#### REQUIRED ACTIONS:
(1) In the article on Europe's winter energy saving, rewrite the stretch from "Luxembourg meanwhile announced" through "its gas supplies.", changing "retailers" to "shops".
(2) Answer these questions from the article on Europe's winter energy saving.
(a) How many Aldi shops in the north of Germany will close early?
(b) How full were storage tanks as of Thursday?
(c) By what percentage was household gas consumption down in the second week of October?

══ TEXT FOR ANALYSIS

Aldi supermarkets will close early this winter to assist Germany’s efforts to save energy.
Luxembourg meanwhile announced a four-tier ranking of who will get priority if energy has to be rationed.
British retailers said they were prepared to heed energy-saving advice if shortages occur.
The measures are Europe’s latest preparations for a difficult winter after Russian cuts tore a hole in its gas supplies.
Households have been told to cut back on energy use to save money and make Europe’s limited supplies last longer.
Germany on Thursday announced a second week of encouraging figures as warmer weather helped drive down gas use.
Household gas consumption in the second week of October was 31 per cent down compared with the average of the past four years.
Industrial use was also down and storage tanks were more than 96 per cent full as of Thursday.
“This is encouraging … we have to carry on like this,” said Germany’s power grid regulator as it released the figures.
The push to save gas comes as Germany rapidly builds new terminals on its northern coast so it can import directly from suppliers other than Russia.
“We have to slap ourselves on the wrist and say we failed in that regard in the past few decades,” a German government official said.
“While other European countries built up import infrastructure, we are now quickly playing catch-up.”
The news came as Aldi announced that its 2,220 shops in the north of Germany would make an “active contribution” by closing at 8pm instead of 9pm or 10pm.
The early closure will stay in place throughout the winter, in an echo of the coronavirus-related curfews of the past two years.

════
══ DATASET

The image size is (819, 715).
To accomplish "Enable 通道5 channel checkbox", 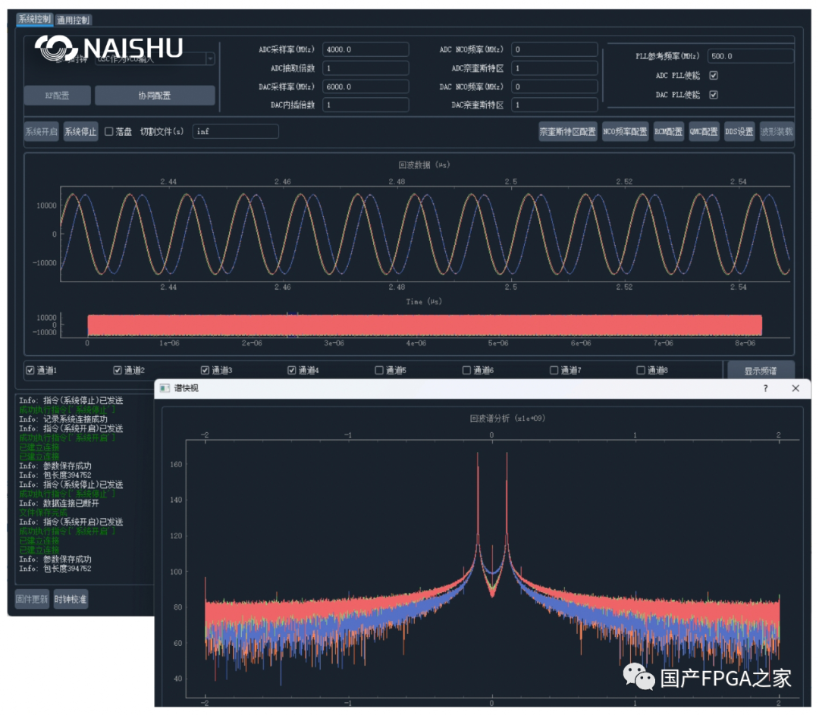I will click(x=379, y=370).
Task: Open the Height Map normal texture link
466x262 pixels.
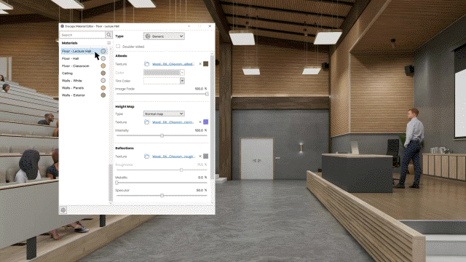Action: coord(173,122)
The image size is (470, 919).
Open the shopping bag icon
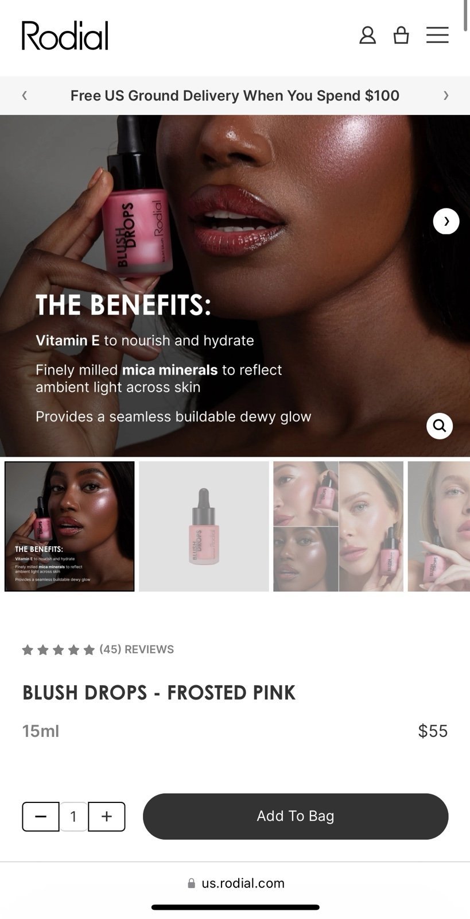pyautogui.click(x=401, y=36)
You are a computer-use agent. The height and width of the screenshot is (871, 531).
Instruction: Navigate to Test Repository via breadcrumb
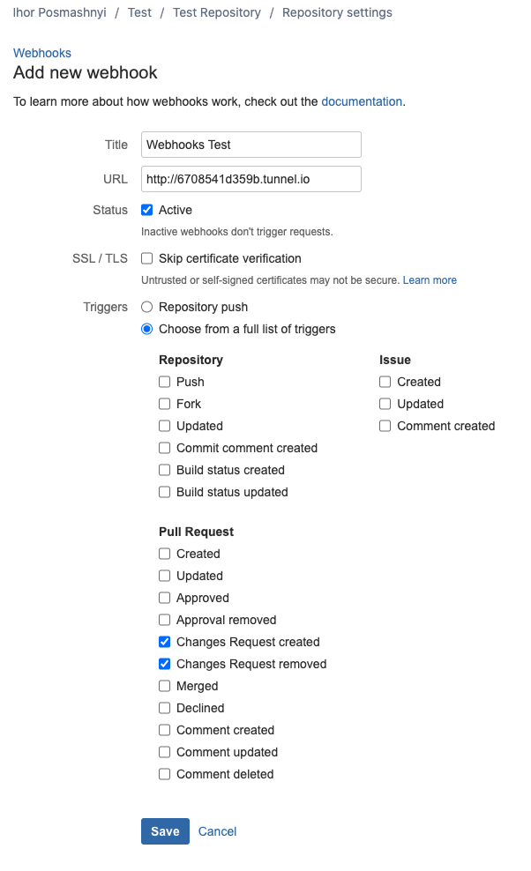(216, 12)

════

#### REPLIES:
(1)
Luxembourg meanwhile announced a four-tier ranking of who will get priority if energy has to be rationed.
British shops said they were prepared to heed energy-saving advice if shortages occur.
The measures are Europe’s latest preparations for a difficult winter after Russian cuts tore a hole in its gas supplies.

(2)
(a) 2,220
(b) More than 96 per cent full
(c) 31 per cent, compared with the average of the past four years